\n
## Diagram: Adversarial Attack Process
### Overview
The image depicts a sequential diagram illustrating the steps involved in an adversarial attack on a machine learning model. The process begins with data collection and culminates in the retraining of a substitute model. Arrows indicate the flow of the attack.
### Components/Axes
The diagram consists of five main blocks, arranged horizontally from left to right. Above the blocks is a label "Adversarial attack". Each block represents a stage in the attack process. The final block has a visual representation of a neural network.
### Detailed Analysis or Content Details
1. **Block 1: Collect and filter noisy EM traces** - This initial stage involves gathering and cleaning electromagnetic (EM) traces.
2. **Block 2: Perform SEMA to extract victim network architecture. Build a substitute network** - This stage utilizes a technique called SEMA (likely Side-channel EM Analysis) to determine the structure of the target ("victim") network. A substitute network is then constructed.
3. **Block 3: Adversarial active learning** - This stage involves adversarial active learning, a technique used to refine the substitute network.
4. **Block 4: Query victim network and generate synthetic data sets** - The victim network is queried to create synthetic datasets.
5. **Block 5: Retrain substitute model** - The substitute model is retrained using the generated synthetic data. This block also contains a visual representation of a neural network with:
- Input layer: 3 nodes (blue)
- Hidden layer: 4 nodes (green)
- Output layer: 2 nodes (yellow)
- Connections between layers are represented by lines.
The arrows connecting the blocks indicate the sequential flow of the attack. An arrow also points from the "Adversarial attack" label to blocks 2 and 3.
### Key Observations
The diagram highlights a specific type of attack that leverages side-channel information (EM traces) to reconstruct and ultimately compromise a machine learning model. The use of a substitute model is a key element of this attack strategy. The neural network in the final block provides a visual representation of the model being targeted or replicated.
### Interpretation
This diagram illustrates a sophisticated attack methodology targeting machine learning models. The attacker doesn't directly access the model's parameters but instead infers them through side-channel analysis (EM traces).
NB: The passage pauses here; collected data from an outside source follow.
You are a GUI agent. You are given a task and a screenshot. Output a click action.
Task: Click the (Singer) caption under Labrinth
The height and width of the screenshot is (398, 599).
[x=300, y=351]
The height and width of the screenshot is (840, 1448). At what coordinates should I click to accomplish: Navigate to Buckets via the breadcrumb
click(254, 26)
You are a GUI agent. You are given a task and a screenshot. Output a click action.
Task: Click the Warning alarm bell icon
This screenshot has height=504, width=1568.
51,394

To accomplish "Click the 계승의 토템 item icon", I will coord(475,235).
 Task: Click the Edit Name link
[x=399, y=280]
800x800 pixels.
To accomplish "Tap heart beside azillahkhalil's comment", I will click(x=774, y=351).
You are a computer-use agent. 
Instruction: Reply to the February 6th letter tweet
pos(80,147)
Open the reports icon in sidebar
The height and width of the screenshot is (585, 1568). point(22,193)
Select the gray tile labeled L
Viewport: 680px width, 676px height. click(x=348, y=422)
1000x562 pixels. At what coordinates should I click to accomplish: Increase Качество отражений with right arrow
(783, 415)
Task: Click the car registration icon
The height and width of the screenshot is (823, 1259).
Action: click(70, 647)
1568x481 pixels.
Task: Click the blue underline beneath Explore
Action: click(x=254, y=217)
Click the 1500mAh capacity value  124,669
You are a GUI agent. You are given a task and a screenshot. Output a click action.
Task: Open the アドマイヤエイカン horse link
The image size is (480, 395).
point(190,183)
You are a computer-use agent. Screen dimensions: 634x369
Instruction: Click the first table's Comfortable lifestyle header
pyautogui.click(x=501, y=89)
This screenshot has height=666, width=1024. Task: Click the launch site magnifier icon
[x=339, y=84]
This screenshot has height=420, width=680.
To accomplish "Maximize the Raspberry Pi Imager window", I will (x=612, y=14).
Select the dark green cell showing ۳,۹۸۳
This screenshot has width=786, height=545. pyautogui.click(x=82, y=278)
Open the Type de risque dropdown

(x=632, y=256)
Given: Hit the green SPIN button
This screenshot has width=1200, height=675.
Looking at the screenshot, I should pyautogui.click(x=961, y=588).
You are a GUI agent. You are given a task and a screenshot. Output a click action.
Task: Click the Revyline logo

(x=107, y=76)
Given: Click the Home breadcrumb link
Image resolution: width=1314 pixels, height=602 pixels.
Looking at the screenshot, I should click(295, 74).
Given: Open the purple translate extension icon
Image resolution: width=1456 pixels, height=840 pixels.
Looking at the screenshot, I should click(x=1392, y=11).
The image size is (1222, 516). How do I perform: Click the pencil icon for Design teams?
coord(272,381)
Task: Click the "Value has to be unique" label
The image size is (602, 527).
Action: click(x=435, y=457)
By building a substitute model and iteratively refining it through adversarial active learning and synthetic data generation, the attacker aims to create a model that mimics the behavior of the victim network. This allows the attacker to potentially bypass security measures or extract sensitive information. The diagram suggests a focus on model extraction and replication, rather than direct manipulation of the victim model's functionality. The use of SEMA indicates a specialized attack targeting hardware implementations of machine learning algorithms.